Die Industriellen legen gerne den Rechenstift aus der Hand und mutieren zu Planwirtschaftlern, wenn es dem eigenen Unternehmen nützt. Denn in kaum einem anderen Bereich ist der freie Markt so stark durch staatliche Eingriffe und fehlende Kostenwahrheit verzerrt wie im Energiesektor. Für billigen Strom wirft man marktwirtschaftliche Grundsätze offenbar gerne über Bord.


Greenpeace Deutschland hat das Rechnen nicht verlernt: Allein die deutsche Atomwirtschaft sei in den letzten 60 Jahren mit 204 Milliarden Euro an direkten Finanzhilfen und Steuervergünstigungen subventioniert worden, so das Ergebnis einer detaillierten Studie.


Dazu kommen noch die immens hohen externen Kosten. Während die Betreiber von Windkraftanlagen mit einer Vollkostenrechnung konfrontiert sind, müssen Atommeiler nicht einmal versichert sein.

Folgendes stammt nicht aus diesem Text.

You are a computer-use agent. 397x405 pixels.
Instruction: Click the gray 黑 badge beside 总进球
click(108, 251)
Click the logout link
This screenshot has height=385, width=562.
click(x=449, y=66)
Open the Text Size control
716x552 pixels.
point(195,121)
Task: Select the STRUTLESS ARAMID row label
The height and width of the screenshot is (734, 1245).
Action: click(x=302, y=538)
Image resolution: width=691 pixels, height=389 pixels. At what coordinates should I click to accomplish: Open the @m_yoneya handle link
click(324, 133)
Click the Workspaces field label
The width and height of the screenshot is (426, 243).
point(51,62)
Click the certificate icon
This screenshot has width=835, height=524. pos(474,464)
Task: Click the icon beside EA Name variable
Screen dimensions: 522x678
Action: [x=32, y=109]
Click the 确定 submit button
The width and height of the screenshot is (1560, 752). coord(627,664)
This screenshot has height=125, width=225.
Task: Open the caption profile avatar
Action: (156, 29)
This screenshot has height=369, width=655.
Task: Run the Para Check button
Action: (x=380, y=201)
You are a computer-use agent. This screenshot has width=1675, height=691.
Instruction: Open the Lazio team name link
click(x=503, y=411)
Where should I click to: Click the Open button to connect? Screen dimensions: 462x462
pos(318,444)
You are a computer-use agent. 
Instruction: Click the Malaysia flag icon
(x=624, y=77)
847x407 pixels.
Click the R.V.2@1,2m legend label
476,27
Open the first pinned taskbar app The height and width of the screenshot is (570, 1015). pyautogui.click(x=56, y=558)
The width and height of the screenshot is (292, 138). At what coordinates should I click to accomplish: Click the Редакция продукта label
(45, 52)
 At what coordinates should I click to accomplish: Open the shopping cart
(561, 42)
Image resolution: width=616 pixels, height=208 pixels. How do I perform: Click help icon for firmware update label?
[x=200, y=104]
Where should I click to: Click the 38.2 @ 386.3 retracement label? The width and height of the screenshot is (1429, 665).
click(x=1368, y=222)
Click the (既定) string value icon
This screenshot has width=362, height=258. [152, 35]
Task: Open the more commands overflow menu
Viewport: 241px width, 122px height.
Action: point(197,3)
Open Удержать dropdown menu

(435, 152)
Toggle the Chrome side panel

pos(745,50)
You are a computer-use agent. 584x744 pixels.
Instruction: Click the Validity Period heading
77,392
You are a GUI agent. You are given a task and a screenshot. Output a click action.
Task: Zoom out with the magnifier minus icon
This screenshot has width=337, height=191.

Aus einem Grund: Würden bei AKWs die gleichen Haftungsregeln gelten wie in allen anderen Wirtschaftsbereichen, würde Atomstrom nicht wenige Cent sondern bis zu 2,70 Euro pro Kilowattstunde kosten – und wäre damit weder »marktreif« noch »kosteneffizient«. Aber politisch ist das offenbar nicht gewollt, da man die Mär vom »billigen Atomstrom« besser verkaufen kann als die teure Realität.



In Fukushima wird bereits richtig gerechnet


Wer letztendlich die Differenz zwischen planwirtschaftlichen Phantasiepreisen und der Kostenwahrheit des Marktes zu bezahlen hat, sieht man gerade am Beispiel Fukushima. Der Kraftwerksbetreiber Tepco ist mit seinen Reaktoren abgebrannt und steht knapp vor der Verstaatlichung. Jetzt dürfen die japanischen Steuerzahler für die Kosten der jahrzehntelangen Aufräumarbeiten den Kopf hinhalten. Was vorher auf der Stromrechnung hätte stehen sollen, findet man jetzt in den Sonderhaushalten der japanischen Regierung.


Anders formuliert: Wir könnten auf ein Ökostromgesetz sofort verzichten, würde für Strom aus Kohle- und Atomkraftwerken endlich ein marktwirtschaftlicher Preis verlangt werden. Würde eine Kilowattstunde Atomstrom zu den wahren Kosten auf den Stromrechnungen verbucht, wären alle Erneuerbaren Energien mit einem Schlag »marktreif« und die Industriellenvereinigung müsste sich bezüglich »Kosteneffizienz« einen neuen Adressaten suchen.


Insofern ist es vollkommen absurd, ständig von einer »Ökostrom-Förderung« zu sprechen. Die korrekte Bezeichnung lautet: »Schadenersatz für politisch gewollte Marktmanipulationen zugunsten großer internationaler Energiekonzerne«. Oder kurz: »Dreckstrom-Abgabe«!